CREDITS: Written by Hillary J. Bader; art by Bo Hampton and Terry Beatty.
REVIEW: We're soon to return to the New Batman Adventures, the series that pushed Gotham some time into the future of the original series, leaving us to wonder just what happened during the hiatus. It wasn't just that characters were redesigned, but STUFF evidently HAPPENED, and a new status quo was in place. The Batman Adventures: The Lost Years is a 5-issue mini-series that claims to give us answers to our questions, and as such, feels much more relevant than other DCAU comics. These are stories that likely won't be contradicted, that decisively happened and are part of canon. And that counts for something if you're a fan.
Put plainly, this issue finally shows Robin walking away from Batman, more over his methods than the usual trust issues, though Dick doe bristle at Batman's quickness to trust the still green Batgirl. As Robin leaves, Batgirl is brought into the team officially, someone Batman think he can still mold, less rebellious than her college boyfriend (they graduate). And yet, there's an enjoyable flippant side to her that's sure to bug the Bat. Maybe not being his ward will soften his approach, except we know from the animated series it won't. He's hard on her too. It's a bit ambiguous, but Batgirl figures out Bruce Wayne is Batman and Dick is Robin, though I don't think she's sure, and is still shocked when the former shows her the Batcave (with Alfred amusingly admitting to being Batman in case it's a mistake). But Bruce also figured out she was Batgirl, which should have been easy for him if he'd really wanted to find out. Here, it happen accidentally, just from spending time with both "girls" and noting similarities and schedule hiccups. I think there could have been more intrigue to it, but it's fine.

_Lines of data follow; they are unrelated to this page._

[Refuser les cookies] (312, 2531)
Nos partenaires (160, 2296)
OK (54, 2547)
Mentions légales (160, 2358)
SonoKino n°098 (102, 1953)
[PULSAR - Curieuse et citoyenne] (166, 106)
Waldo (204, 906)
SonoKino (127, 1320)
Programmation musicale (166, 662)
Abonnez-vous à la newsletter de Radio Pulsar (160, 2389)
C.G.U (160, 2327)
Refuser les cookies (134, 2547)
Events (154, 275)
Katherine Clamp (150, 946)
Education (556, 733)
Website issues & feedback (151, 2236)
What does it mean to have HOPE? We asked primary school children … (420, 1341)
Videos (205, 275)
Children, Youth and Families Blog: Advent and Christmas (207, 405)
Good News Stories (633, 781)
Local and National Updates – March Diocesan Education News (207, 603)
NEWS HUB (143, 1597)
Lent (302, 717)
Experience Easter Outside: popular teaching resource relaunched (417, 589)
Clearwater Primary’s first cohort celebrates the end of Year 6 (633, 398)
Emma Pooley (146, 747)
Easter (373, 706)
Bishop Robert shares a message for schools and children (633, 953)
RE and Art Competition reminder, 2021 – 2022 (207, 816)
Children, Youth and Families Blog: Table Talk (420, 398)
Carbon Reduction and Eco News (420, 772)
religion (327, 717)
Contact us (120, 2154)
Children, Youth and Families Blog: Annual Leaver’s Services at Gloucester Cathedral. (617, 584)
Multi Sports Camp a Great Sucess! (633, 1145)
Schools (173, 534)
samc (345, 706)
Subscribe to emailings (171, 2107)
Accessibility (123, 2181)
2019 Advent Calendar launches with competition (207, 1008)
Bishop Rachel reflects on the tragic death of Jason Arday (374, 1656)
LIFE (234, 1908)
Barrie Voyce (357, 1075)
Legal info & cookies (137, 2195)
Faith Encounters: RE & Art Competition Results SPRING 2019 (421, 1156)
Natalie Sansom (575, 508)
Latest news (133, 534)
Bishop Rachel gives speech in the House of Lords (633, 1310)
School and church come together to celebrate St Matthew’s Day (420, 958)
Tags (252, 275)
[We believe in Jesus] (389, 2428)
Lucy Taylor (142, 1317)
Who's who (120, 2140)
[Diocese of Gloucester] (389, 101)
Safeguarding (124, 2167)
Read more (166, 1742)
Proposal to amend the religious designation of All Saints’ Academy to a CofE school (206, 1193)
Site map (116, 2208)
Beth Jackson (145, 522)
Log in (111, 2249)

As for the action, I really like Hampton's dynamics, atmospherics and humor - nice art all around - but there's an awful lot of fighting ordinary crooks. Several sequences of it, in fact. Not that I mind the Batman Family going up against "normal" crime, especially when the focus is on the protagonists themselves, but the crime plot really did very little for me. What were the crooks doing again? I already forgot. And we were promised the Joker too. Tsk.
REREADABILITY: Medium - The personal lives of the Batman Family members is where the good stuff is, but the issue is padded with meaningless action.